M. [X] n'a à ce jour pas pu mener à bien l'ensemble des investigations qu'il entendait diligenter, puisqu'il n'a pu examiner que deux véhicules sur les six qu'il souhaitait expertiser. Il a d'ailleurs mentionné, dans son courriel du 2 juin 2022, que ses opérations n'avaient pas à cette date été menées à leur terme.
La société ETA s'oppose à la poursuite de l'expertise en estimant que l'attitude de la société BPA a fait obstacle à la manifestation de la vérité et qu'elle a procédé de façon non contradictoire à diverses interventions et tests sur l'ensemble de ses véhicules, en ce compris ceux qui faisaient l'objet de l'expertise initiale.
Toutefois, il ne saurait être contesté que l'expert judiciaire dispose de l'ensemble des compétences permettant de déceler d'éventuelles modifications qui auraient pu être opérées sur des véhicules, et qu'il importe au contraire que ces véhicules puissent être examinés de façon contradictoire afin que la société ETA ait la possibilité, le cas échéant, d'apporter tous éléments de nature à établir la réalité de telles modifications.
L'ordonnance entreprise sera en conséquence infirmée en ce qu'elle a ordonné le dépôt en l'état de son rapport par l'expert judiciaire. La mission confiée à M. [X] devra donc se poursuivre, les parties et l'expert étant renvoyés devant le président du tribunal de commerce de Bourges afin d'obtenir, si nécessaire, une prorogation du délai imparti à l'expert judiciaire pour établir et déposer son rapport.
Sur l'article 700 et les dépens :
L'équité et la prise en considération de l'issue du litige commandent de faire application des dispositions de l'article 700 du code de procédure civile et de condamner la société BPA, qui succombe en l'essentiel de ses prétentions, à verser à la société ETA la somme de 2.500 euros au titre des frais qu'elle aura exposés en cause d'appel qui ne seraient pas compris dans les dépens.
Aux termes de l'article 696 du code de procédure civile, la partie perdante est condamnée aux dépens à moins que le juge, par décision motivée, n'en mette la totalité ou une fraction à la charge de l'autre partie. La société BPA, partie succombante, sera condamnée à supporter la charge des dépens de l'instance d'appel.

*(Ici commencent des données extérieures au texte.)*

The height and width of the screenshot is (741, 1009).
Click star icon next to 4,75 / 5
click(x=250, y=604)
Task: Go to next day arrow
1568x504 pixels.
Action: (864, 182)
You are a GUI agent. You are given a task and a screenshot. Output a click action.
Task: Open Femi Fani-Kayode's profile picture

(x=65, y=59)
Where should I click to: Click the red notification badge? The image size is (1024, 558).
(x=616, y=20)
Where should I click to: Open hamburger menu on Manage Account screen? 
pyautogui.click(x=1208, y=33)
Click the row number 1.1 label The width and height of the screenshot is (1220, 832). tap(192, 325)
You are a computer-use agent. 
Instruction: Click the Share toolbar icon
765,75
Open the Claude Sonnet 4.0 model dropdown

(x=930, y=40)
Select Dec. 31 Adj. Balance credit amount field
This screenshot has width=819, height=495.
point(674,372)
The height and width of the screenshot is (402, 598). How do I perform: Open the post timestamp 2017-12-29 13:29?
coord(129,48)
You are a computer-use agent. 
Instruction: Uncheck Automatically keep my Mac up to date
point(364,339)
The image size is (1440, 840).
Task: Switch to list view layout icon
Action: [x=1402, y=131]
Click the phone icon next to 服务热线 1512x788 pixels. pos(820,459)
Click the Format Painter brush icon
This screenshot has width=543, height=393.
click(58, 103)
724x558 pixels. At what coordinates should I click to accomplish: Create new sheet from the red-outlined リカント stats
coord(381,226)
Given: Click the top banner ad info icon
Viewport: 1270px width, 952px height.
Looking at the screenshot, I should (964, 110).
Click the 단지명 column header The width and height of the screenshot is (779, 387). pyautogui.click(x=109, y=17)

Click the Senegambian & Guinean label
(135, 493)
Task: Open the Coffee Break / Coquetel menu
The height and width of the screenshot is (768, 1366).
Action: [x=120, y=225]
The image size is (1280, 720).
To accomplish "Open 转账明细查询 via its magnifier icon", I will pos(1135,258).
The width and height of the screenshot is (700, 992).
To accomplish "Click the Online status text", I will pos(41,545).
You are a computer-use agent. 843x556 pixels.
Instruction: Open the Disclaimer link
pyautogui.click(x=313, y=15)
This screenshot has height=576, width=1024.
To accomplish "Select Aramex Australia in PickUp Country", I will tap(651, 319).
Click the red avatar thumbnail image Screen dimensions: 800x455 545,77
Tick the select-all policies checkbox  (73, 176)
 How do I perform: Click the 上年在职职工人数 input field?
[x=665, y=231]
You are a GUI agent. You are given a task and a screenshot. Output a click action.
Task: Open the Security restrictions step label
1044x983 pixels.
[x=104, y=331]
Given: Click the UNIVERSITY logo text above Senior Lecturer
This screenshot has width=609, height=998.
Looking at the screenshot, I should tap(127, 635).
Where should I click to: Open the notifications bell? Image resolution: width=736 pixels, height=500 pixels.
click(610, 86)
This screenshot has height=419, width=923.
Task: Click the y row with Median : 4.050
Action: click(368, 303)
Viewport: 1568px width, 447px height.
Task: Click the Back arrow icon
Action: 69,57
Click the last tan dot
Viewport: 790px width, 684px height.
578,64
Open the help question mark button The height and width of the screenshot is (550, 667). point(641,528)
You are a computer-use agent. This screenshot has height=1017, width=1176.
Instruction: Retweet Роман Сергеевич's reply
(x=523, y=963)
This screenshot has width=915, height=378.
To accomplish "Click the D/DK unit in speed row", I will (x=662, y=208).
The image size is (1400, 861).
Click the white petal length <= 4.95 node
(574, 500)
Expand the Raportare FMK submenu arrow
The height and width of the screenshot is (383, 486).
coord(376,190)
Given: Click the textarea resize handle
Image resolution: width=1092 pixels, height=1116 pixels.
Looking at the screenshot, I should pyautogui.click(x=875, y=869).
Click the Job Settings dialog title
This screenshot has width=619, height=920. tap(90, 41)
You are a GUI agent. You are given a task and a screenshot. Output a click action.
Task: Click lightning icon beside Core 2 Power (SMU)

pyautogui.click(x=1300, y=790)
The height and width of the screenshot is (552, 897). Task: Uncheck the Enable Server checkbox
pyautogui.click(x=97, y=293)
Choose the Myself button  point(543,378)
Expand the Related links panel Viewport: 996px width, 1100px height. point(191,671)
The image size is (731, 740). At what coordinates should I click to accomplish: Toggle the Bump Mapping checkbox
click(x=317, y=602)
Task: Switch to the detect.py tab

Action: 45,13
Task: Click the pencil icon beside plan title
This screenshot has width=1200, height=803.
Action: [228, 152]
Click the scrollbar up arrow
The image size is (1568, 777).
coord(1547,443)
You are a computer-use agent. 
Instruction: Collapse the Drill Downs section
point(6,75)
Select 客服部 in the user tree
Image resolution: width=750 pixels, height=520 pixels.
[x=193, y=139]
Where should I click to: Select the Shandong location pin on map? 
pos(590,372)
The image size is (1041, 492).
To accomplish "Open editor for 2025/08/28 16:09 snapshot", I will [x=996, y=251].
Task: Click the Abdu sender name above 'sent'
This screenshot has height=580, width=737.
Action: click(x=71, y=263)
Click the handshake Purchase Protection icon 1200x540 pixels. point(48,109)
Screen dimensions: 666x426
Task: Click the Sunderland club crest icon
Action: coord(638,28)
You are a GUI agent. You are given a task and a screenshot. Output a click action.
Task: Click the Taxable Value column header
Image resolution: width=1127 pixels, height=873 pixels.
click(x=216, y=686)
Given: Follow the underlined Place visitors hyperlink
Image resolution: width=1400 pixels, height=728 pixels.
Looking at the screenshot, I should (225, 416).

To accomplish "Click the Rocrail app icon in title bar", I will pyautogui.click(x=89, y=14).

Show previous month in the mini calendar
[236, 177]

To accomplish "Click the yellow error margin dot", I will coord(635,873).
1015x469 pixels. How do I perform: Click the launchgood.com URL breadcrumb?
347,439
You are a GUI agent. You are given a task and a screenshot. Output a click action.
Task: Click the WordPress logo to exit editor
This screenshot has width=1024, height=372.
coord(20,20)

La décision entreprise sera enfin confirmée de ces chefs.
PAR CES MOTIFS
La Cour,
INFIRME partiellement l'ordonnance de référé rendue le 13 décembre 2022 par le président du tribunal de commerce de Bourges en ce qu'elle a ordonné le dépôt en l'état de son rapport par l'expert judiciaire ;
CONFIRME la décision entreprise pour le surplus de ses dispositions ;
Et statuant de nouveau du seul chef infirmé,
DIT que la mission d'expertise confiée par le président du tribunal de commerce de Bourges à M. [I] [X] se poursuivra jusqu'à achèvement des opérations d'expertise ;
DIT qu'il appartiendra aux parties ou à l'expert judiciaire de solliciter une prorogation du délai imparti pour l'exécution de la mission d'expertise ;
Et y ajoutant,
REJETTE toutes autres demandes plus amples ou contraires ;
CONDAMNE la société BPA à verser à la société ETA la somme de 2.500 euros en application des dispositions de l'article 700 du code de procédure civile ;
CONDAMNE la société BPA aux entiers dépens de l'instance d'appel.
L'arrêt a été signé par A. TESSIER-FLOHIC, Président, et par S. MAGIS, Greffier, auquel la minute de la décision a été remise par le magistrat signataire.